Provided records>
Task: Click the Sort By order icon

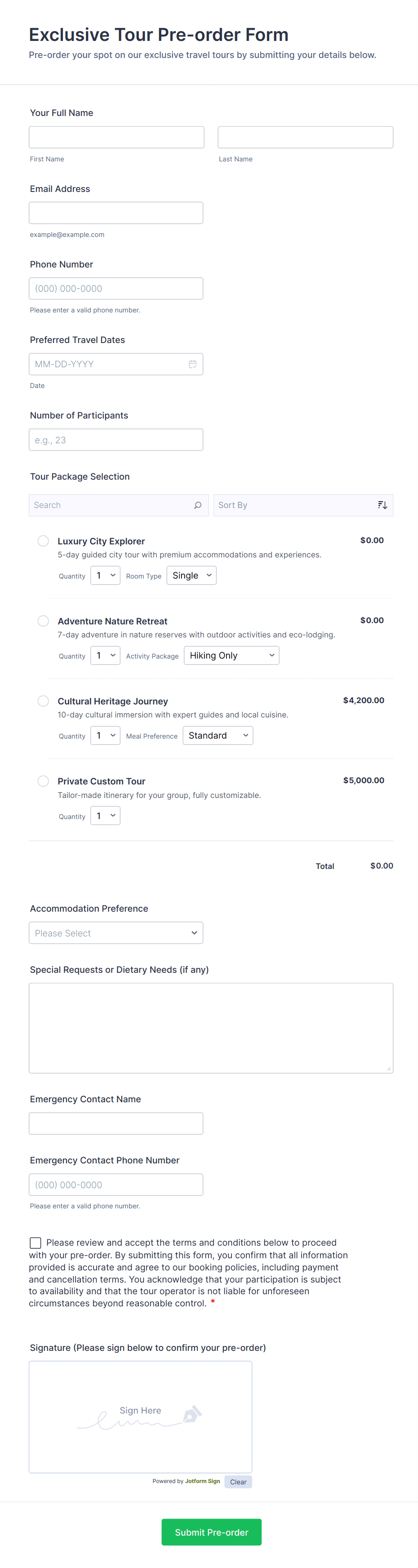Action: point(382,505)
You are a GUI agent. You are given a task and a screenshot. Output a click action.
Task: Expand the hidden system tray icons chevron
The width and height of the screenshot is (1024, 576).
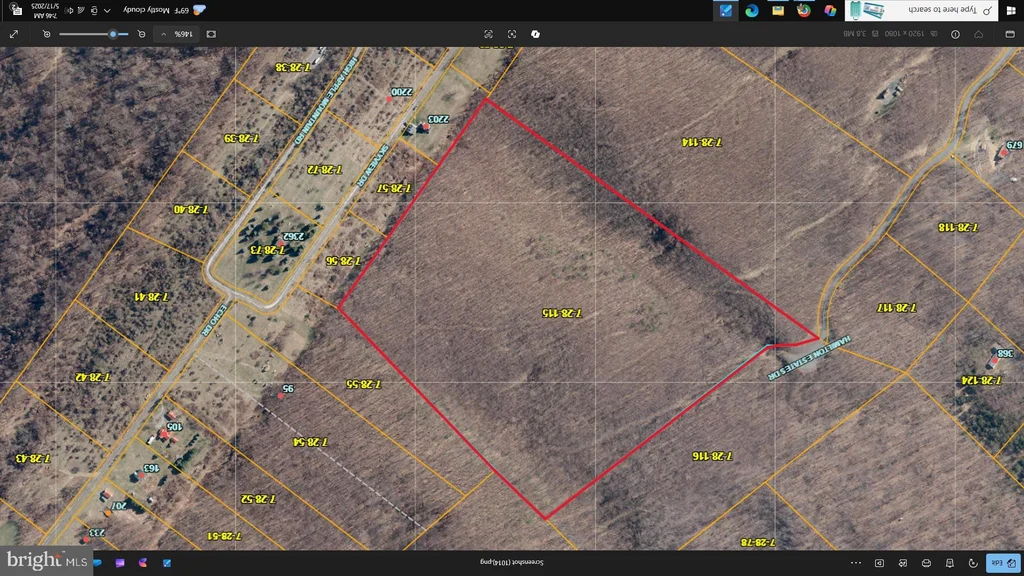tap(107, 10)
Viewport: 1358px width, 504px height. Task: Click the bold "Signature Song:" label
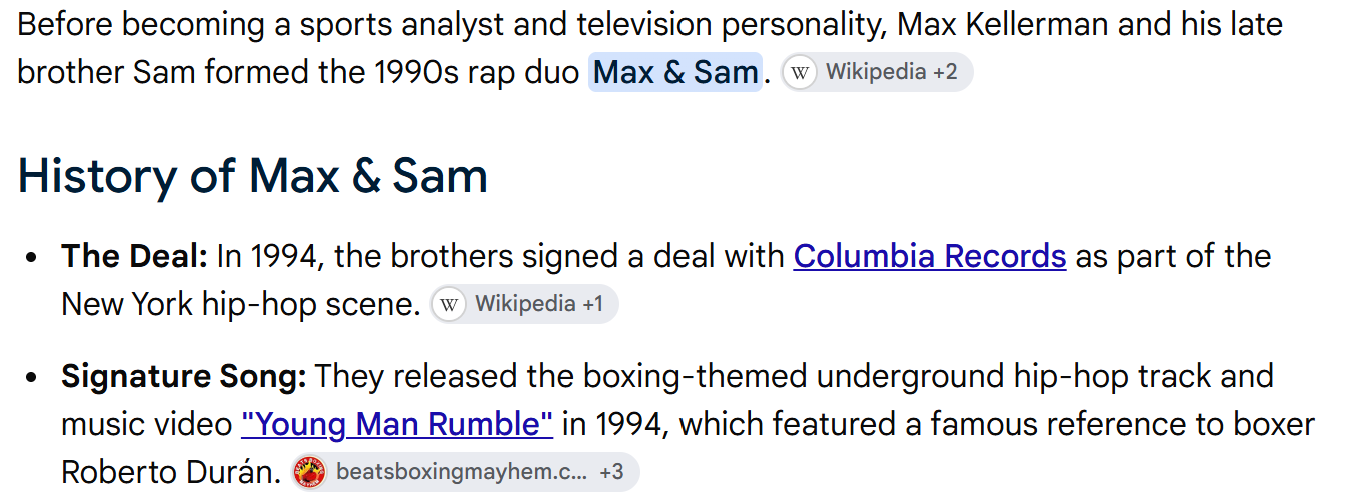tap(183, 377)
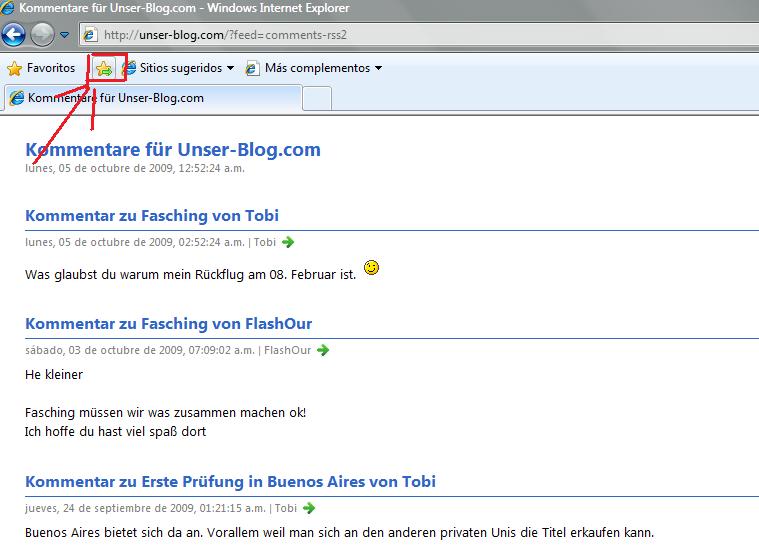Click the Forward navigation arrow button
Viewport: 759px width, 560px height.
[42, 36]
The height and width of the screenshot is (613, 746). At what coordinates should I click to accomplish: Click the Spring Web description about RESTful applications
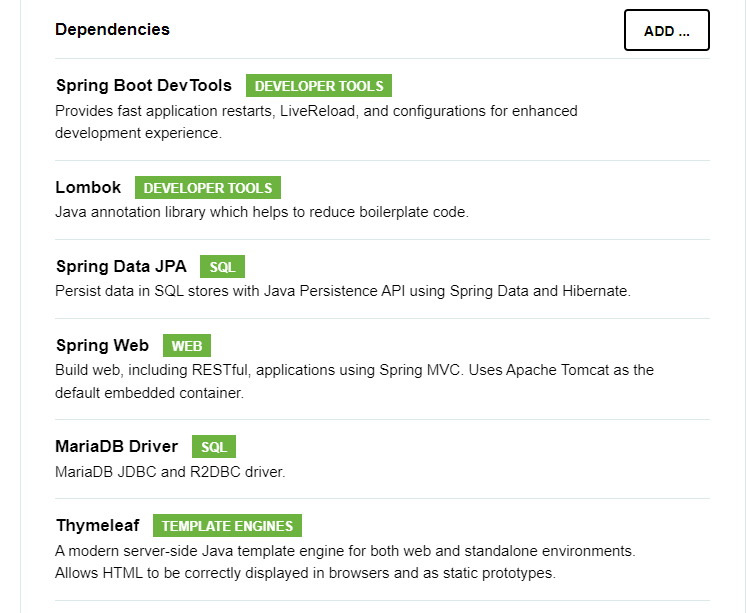coord(354,381)
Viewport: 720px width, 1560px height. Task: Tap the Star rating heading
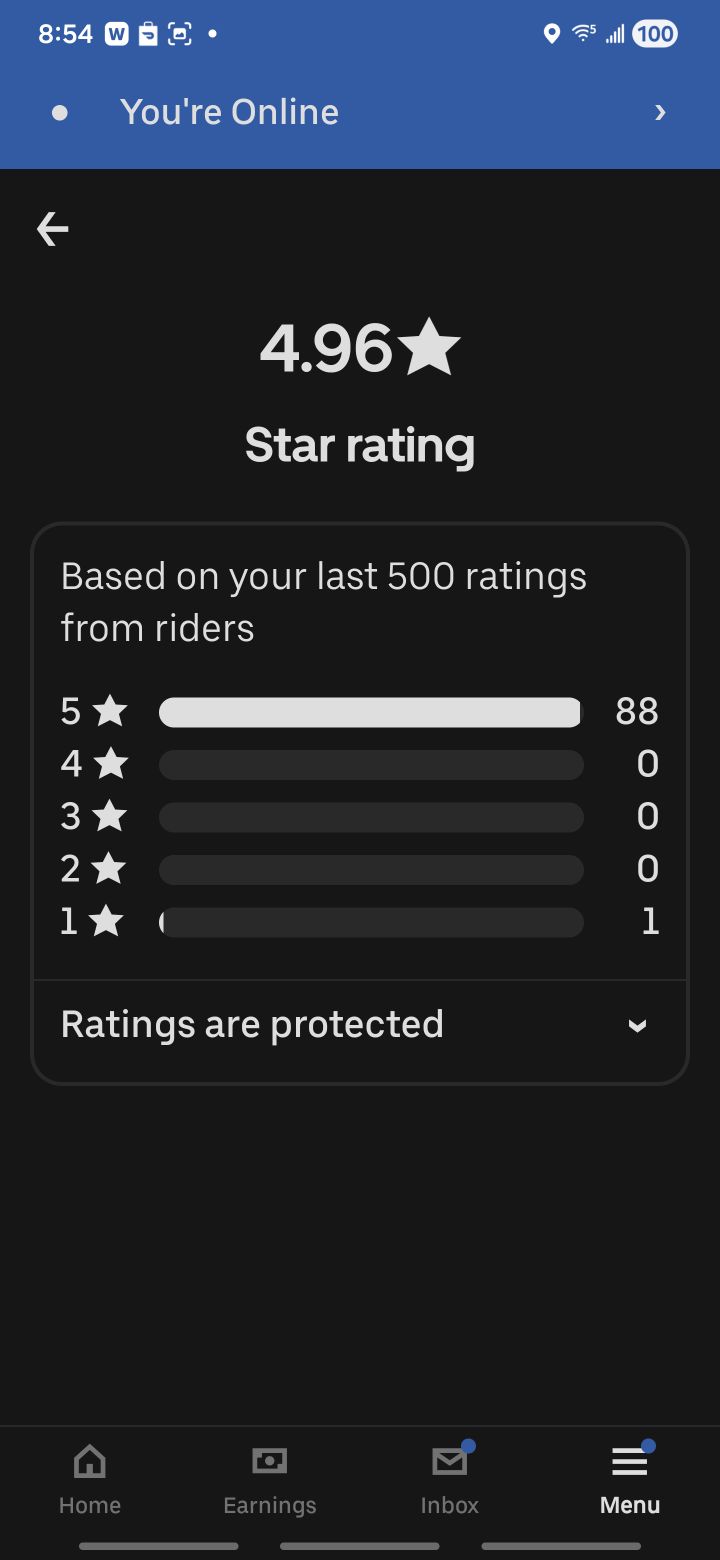pyautogui.click(x=360, y=445)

What you need to do> Write out only the lines from the line containing "You are a GUI" through the end of the material above, both end lines included. Pictures are not written out.

Answer to the problem>
You are a GUI agent. You are given a task and a screenshot. Output a click action.
Task: Expand the hidden system tray icons chevron
The width and height of the screenshot is (1024, 576).
tap(107, 10)
Viewport: 1358px width, 504px height. Task: Click the bold "Signature Song:" label
tap(183, 377)
Click the Forward navigation arrow button
Viewport: 759px width, 560px height.
[42, 36]
The height and width of the screenshot is (613, 746). At what coordinates should I click to accomplish: Click the Spring Web description about RESTful applications
coord(354,381)
Viewport: 720px width, 1560px height. Task: Tap the Star rating heading
pyautogui.click(x=360, y=445)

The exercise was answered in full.